▶ [Source text]:
----------------------------------------
Staci Robbins is on the Renewal waiting list for a kidney donation. Renewal is holding an information meeting at Young Israel of Toco Hills on Sunday, May 7 at 7pm. Read more about the Renewal here..
It was the mid-1980s in Detroit when Staci Robbins was diagnosed with cancer at 4 years old. She endured chemotherapy, radiation and a bone marrow transplant. She was given six months to live.
When she was 8, doctors determined that one of her kidneys had failed, and the other was at 50 percent functionality. Her hearing began to decrease.
She vividly remembers the required change in diet, which included no salt and low potassium. She could not drink Coke or eat chocolate; she brought her own low-sodium packets of salad dressing to restaurants.
Fatigued, Robbins continued activities like choir and performing arts but stopped attending physical education. Her two sisters lived with their grandparents, her mom stayed with her at the hospital, and her father worked to pay medical bills.
In high school Robbins developed gout from increased uric acid, a side effect of kidney dysfunction. She felt pain in her elbows, toes and other joints. She depended on crutches.
Still, Robbins celebrated becoming a bat mitzvah, graduated high school and went to college at Michigan State University.
At 25, she discovered that her one functional kidney was working at only 18 percent. Her middle sister, a perfect match, donated a kidney to Robbins through surgery at Emory University Hospital, and Robbins’ body accepted the organ.
With pain and guilt in her voice, the now-35-year-old Dunwoody resident described the experience.
“The kidney lasted for four years, almost to the day. But I had a lot of other issues going on in my life. I was not compliant with the meds and my health. I had an eating disorder. I lost the kidney,” she said. “It was one of the hardest things I’ve ever done, to tell my sister, because it was a perfect match. I needed it, and she gave it to me.”
----------------------------------------
▶ [Dataset extract]:
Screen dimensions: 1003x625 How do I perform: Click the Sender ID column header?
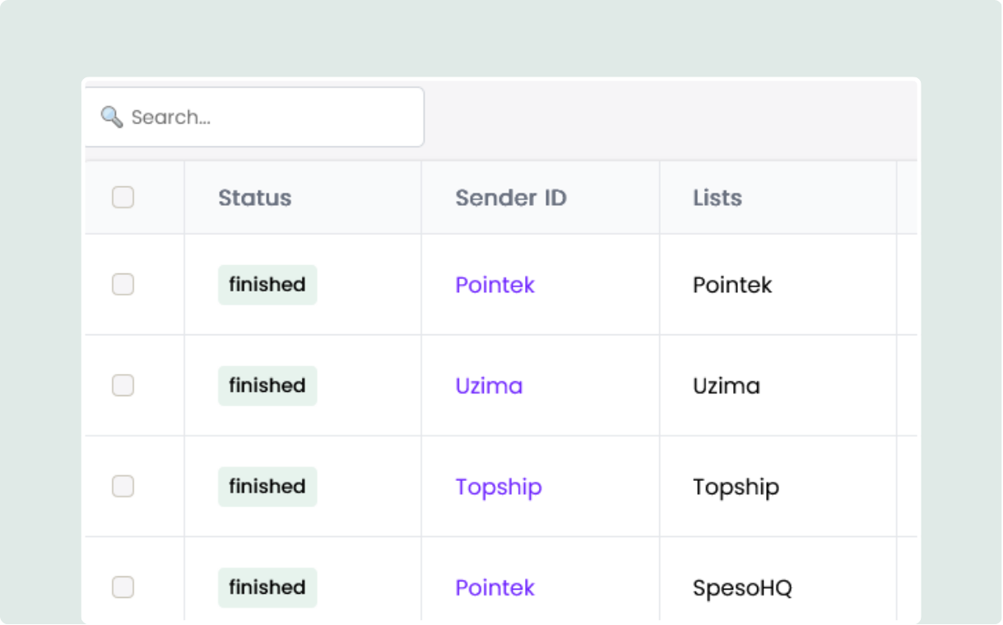click(x=511, y=198)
----------------------------------------
▶ [Action item]: Can you resume the article above about Staci Robbins and her kidney disease, picking up right after her words about telling her sister?

▶ [Response to this task]:
When her kidney failed in 2010, Robbins was admitted to the hospital and started emergency dialysis, a painful procedure. Ideally, a port is inserted into the body a few months before dialysis begins to give the body time to adjust and heal.
“I was teaching school all day. I’d leave work and go to treatment from 3 p.m. to 7 p.m. three days a week,” she said.
Robbins received a stern lecture from her doctors to comply with the plan: Complete an eating disorder treatment, attend all dialysis appointments and get back to a healthy weight.
Five years later, on a Sunday morning, Robbins received a call from Emory with news of a kidney. They asked her to come in to complete medical tests in preparation for a transplant. Her parents drove in from Savannah. Her sisters came from Detroit and Chicago.
“For so long I didn’t think I deserved another chance. I had gotten to a point where just months before I was living for the hope of a kidney. I was so grateful for a second chance,” she said.
This time the kidney came from a cadaver. Robbins exercised her right to reach out, via a letter, to thank the donor’s family, but she did not hear back.
“We were monitoring my mental state more closely. The first time, the surgery made me an insomniac. I was anxious and depressed,” she said. “This time, I was able to go back to work. I started a new job at a different school. I bought a new home. I was starting over.”
Exactly one year later Robbins had trouble breathing because of an ongoing cough when she was admitted to the hospital and checked for kidney failure. Doctors attempted to jump-start the organ, but after a summer of illness, including pneumonia, she started dialysis again.
“Some days it’s like enough is enough,” she said. “In so many ways I have been lucky with my family and my support system. They want me to try for a third (transplant). My doctors know me so well and know how important it is to keep going. Every day I have to keep going.”